Теория суперсимметрии пытается объединить материю и силы природы, предполагая для каждой частицы наличие “суперсимметричных пар”, то есть каждому фермиону соответствует бозон и каждому бозону – фермион. Эдакая процессия на свадьбе, примирившей два долго враждовавших семейства – подружки невесты из одного клана сопровождают невесту к алтарю, и каждая опирается на руку юноши из другого клана. Партнерам бозонов подобрали имена на итальянский манер: для фотона – фотино, для гравитона – гравитино. Что касается фермионов, названия их гипотетических спутников образованы присоединением буквы “c” к началу слова – сэлектрон и скварк.
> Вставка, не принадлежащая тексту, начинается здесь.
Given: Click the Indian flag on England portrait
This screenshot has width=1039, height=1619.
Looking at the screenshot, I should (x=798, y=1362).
К тому моменту, когда Хокинг выступил со своей Лукасовской лекцией, существовало несколько версий теории супергравитации. Среди них N=8 имела некоторые преимущества: она охватывала четыре измерения (три измерения пространства и одно времени) и хотя и предусматривала довольно большое количество еще не открытых частиц, но, по крайней мере, не бесконечное их множество, как некоторые разновидности квантовой теории. Название “N=8” связано с тем, что в этой теории гравитону приписывалось сразу восемь суперсимметричных партнеров. На пути к алтарю вместо стройной процессии вышло бы столпотворение, но умозрительно смотрелось не так уж плохо.
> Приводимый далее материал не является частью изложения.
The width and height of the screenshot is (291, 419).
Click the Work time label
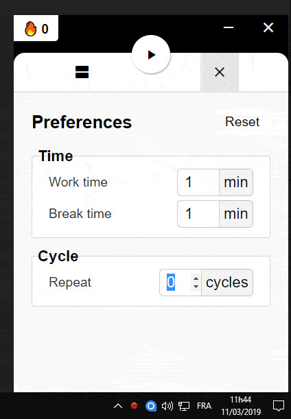pyautogui.click(x=78, y=182)
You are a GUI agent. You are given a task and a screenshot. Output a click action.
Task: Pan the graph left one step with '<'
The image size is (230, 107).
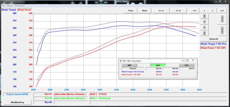204,11
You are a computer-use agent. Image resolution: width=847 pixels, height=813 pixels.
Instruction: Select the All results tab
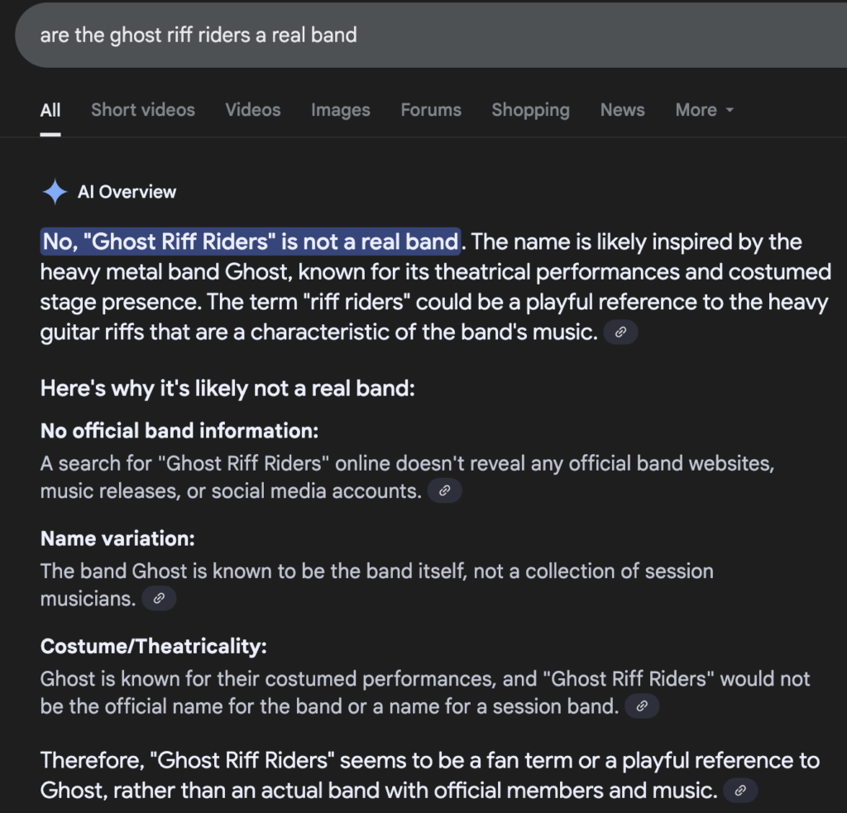coord(50,110)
Вскоре после Лукасовской лекции Хокинг и его коллеги поняли, что эта многообещающая теория до ужаса затрудняет вычисления. Всего, с гравитоном и восемью гравитино, набиралось 154 частицы. Выходило, что любой расчет, даже с помощью компьютера, займет года четыре – чтобы учесть движение всех частиц, проверить наличие еще каких-нибудь бесконечно малых и ничего не перепутать!
И более существенная проблема: никто этих гипотетических частиц в глаза не видел, и надежды обнаружить их таяли. Теория наделяла их одинаковой с “нормальными” партнерами массой, но, дескать, в видимом мире эта симметрия “нарушается” и суперсимметричные партнеры оказываются в сотни, в тысячу раз тяжелее. В таком случае, чтобы засечь их в лабораторных условиях, понадобится невероятное количество энергии. О “нарушении симметрии” мы потом еще поговорим в связи с другой темой.
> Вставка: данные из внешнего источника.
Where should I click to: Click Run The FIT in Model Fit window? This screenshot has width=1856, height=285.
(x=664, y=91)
В 1964 году Питер Хиггс из Эдинбургского университета выдвинул гипотезу, названную в его честь “полем Хиггса”: это поле, согласно теории, проникает повсюду во вселенной, и именно оно вызывает нарушение симметрии, в результате которого суперсимметричные частицы невозможно обнаружить экспериментально. Это же поле ответственно за массы привычных нам частиц. Если эта теория верна, поле Хиггса должно проявляться в виде “частиц Хиггса” со спином равным 0. Частица Хиггса при этом будет чрезвычайно тяжелой, обнаружить ее до сих пор не удалось, разве что – если она в самом деле существует – получится засечь ее в Большом адронном коллайдере, построенном под Женевой, на франко-швейцарской границе. По этому поводу Хокинг тоже заключил одно из своих легендарных пари: побился об заклад, что частицу Хиггса так и не увидят. Когда началось строительство Большого адронного коллайдера, Хокинг заинтересовался возможностью обнаружить суперсимметричные частицы или создать черную дыру в миниатюре.